RECORDS FOR THIS TASK
Start of Block

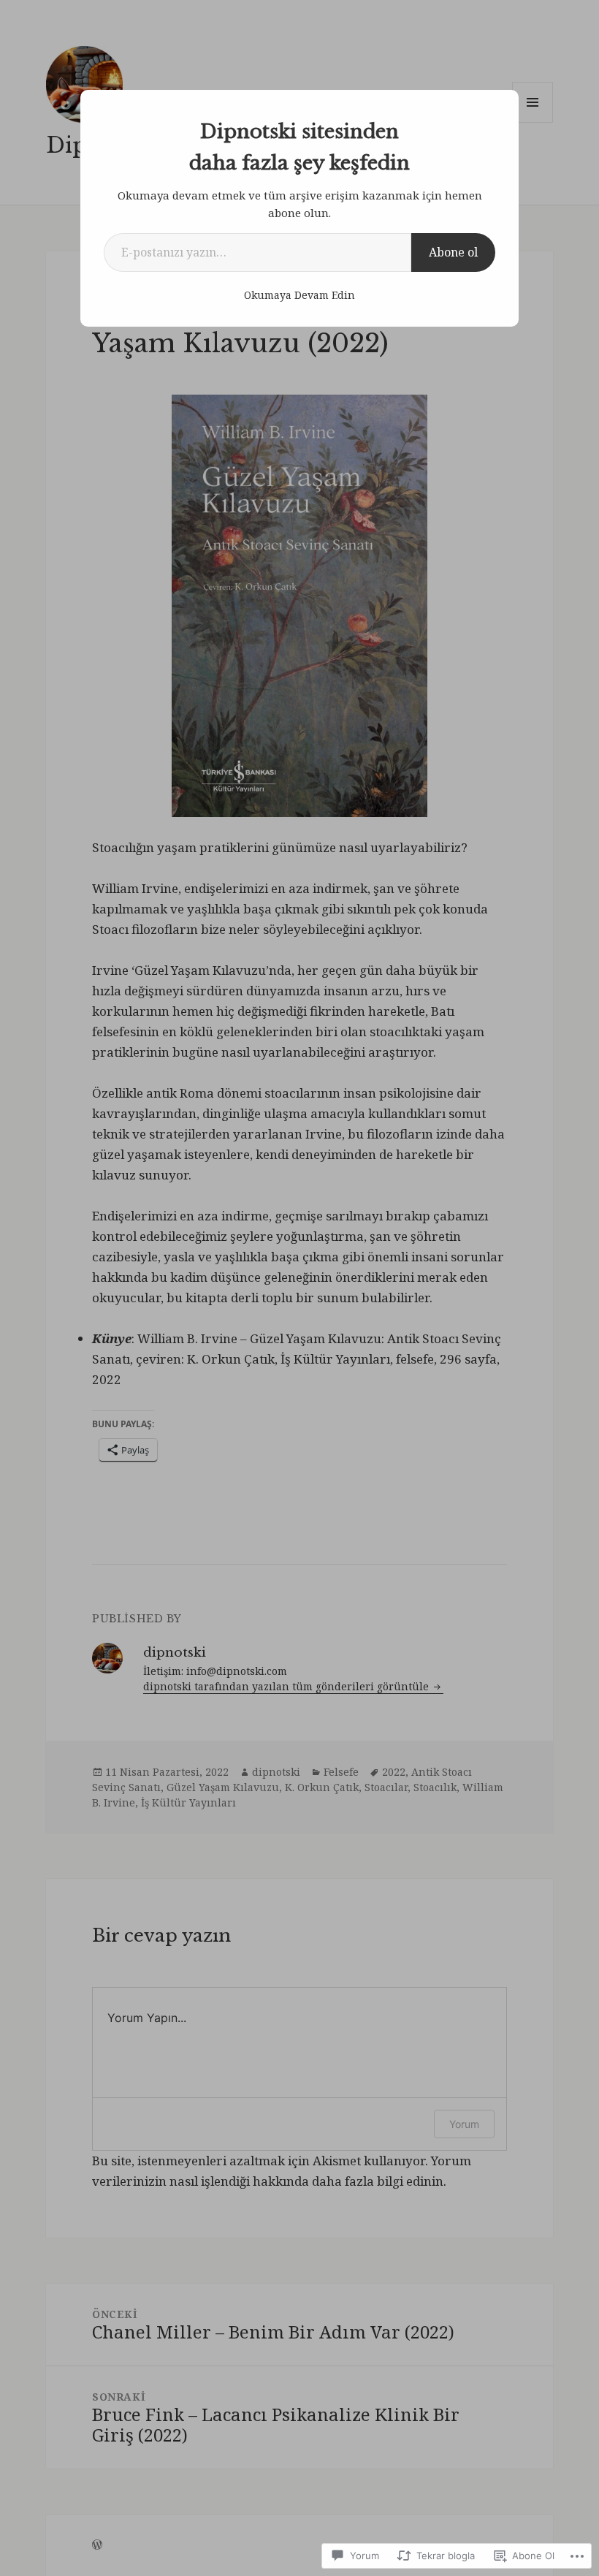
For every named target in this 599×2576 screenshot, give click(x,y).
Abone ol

End of Block
Start of Block

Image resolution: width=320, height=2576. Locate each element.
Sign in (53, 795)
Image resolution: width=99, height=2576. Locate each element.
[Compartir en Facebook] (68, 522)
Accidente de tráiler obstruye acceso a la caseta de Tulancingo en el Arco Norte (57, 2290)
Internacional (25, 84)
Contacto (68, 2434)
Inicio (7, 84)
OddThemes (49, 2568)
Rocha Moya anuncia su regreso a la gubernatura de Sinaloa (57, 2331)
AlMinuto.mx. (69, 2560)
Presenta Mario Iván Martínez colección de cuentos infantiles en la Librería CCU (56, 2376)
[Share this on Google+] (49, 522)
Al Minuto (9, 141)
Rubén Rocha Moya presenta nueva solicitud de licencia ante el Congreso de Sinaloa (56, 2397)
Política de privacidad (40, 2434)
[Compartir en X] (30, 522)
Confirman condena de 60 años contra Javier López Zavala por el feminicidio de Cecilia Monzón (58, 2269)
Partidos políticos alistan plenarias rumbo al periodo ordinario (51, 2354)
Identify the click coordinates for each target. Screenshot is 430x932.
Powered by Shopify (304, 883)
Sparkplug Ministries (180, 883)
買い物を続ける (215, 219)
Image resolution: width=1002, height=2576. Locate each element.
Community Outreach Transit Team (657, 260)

End of Block
Start of Block

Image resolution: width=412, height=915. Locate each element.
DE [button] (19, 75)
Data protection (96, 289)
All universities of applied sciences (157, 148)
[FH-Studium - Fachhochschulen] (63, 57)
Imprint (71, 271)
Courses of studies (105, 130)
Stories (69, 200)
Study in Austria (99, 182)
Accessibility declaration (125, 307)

End of Block

ASSIGNMENT
Every line of the listing that includes "height" must be shown.

SOLUTION
Image resolution: width=320, height=2576. Locate each element.
Image resolution: width=99, height=2576. Locate each element.
Image resolution: width=1002, height=2576. Locate each element.
Image resolution: width=412, height=915. Locate each element.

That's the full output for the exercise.